►

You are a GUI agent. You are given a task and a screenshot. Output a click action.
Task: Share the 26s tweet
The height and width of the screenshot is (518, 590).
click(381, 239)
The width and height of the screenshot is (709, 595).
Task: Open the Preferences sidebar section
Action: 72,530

◄

## Work instructions
Would you repeat all the material exactly as it is shown?

## Response to the exercise
You are a GUI agent. You are given a task and a screenshot. Output a click action.
Task: Share the 26s tweet
The height and width of the screenshot is (518, 590).
click(381, 239)
The width and height of the screenshot is (709, 595).
Task: Open the Preferences sidebar section
Action: 72,530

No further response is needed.